List every person mentioned by name in the posts of the forum thread below, not counting the forum usernames.

**SOURCE EXTRACT:**

########################################

SEC charges GS with fraud

Discussion in 'Wall St. News' started by nitro, Apr 16, 2010.

  1. Goldman will make around 500 Million from today's action.

    They are probaby short to the gills.
     
    #31     Apr 16, 2010
  2. 4EXJOE

    4EXJOE

    Here's your jail time scapegoat right here...

    First Jerome Kerveil and now this frog....

    What is it about Frenchies?

    To much Jean-Paul Satre??:D :D :D
     
    #32     Apr 16, 2010
  3. Div_Arb

    Div_Arb

    I agree. Expect GS to vindicate itself, and send the markets to new all-time highs.
     
    #33     Apr 16, 2010
  4. It appears Obama is playing the bankers. GS has no protectors.

    Their primary protector the criminal Herr Bush is gone.

    And their bastard unamerican republican protectors in congress will be shot where they stand if any news got out that they're protecting GS



     
    #34     Apr 16, 2010
  5. A sacrificial lamb, hum that would sure please the public. Everyone would eat that up and the Dems get re elected.

########################################

**STORED ROWS:**
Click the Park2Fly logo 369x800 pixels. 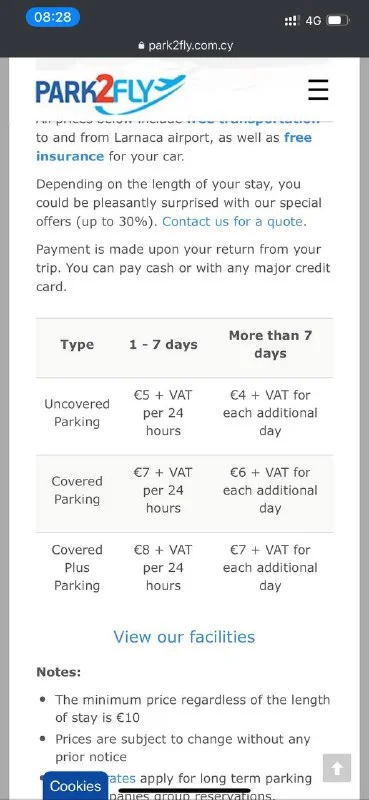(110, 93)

########################################

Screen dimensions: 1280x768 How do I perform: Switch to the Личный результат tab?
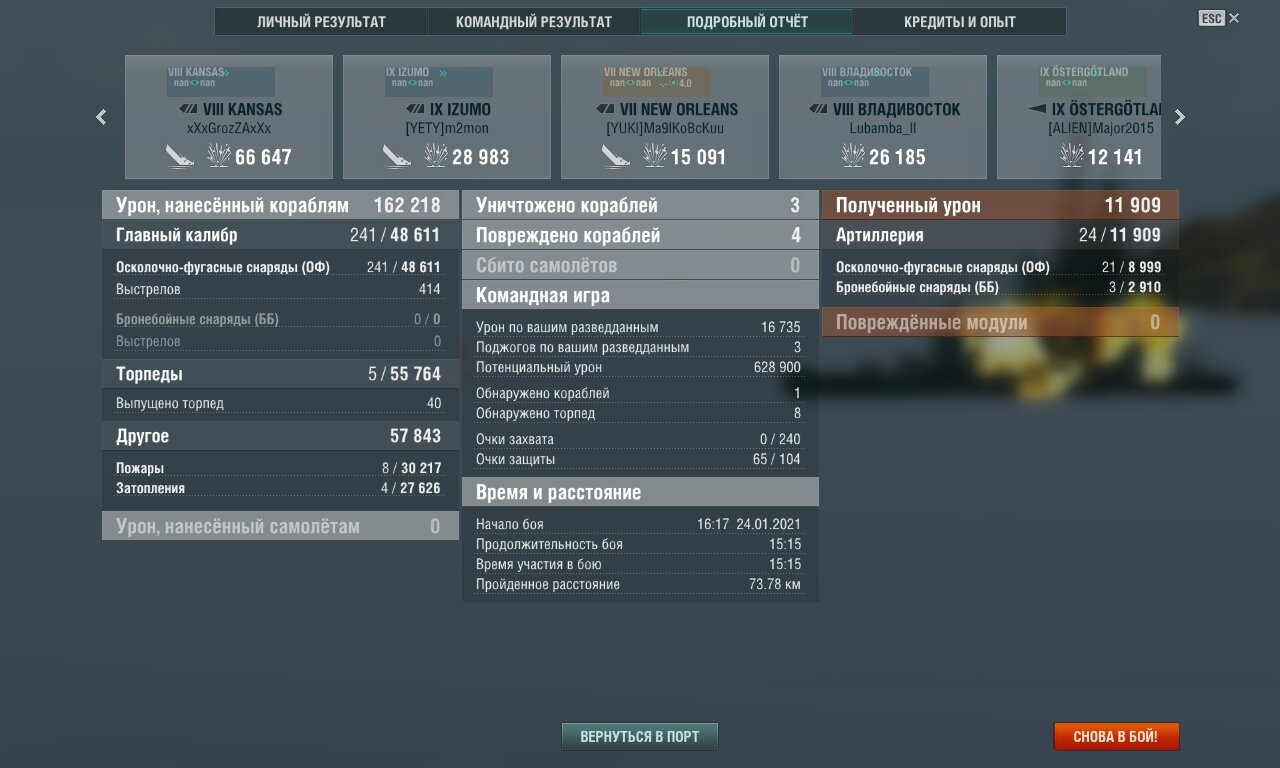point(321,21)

########################################

**OUTPUT OF THE EXERCISE:**
Jerome Kerveil, Jean-Paul Satre, Obama, Bush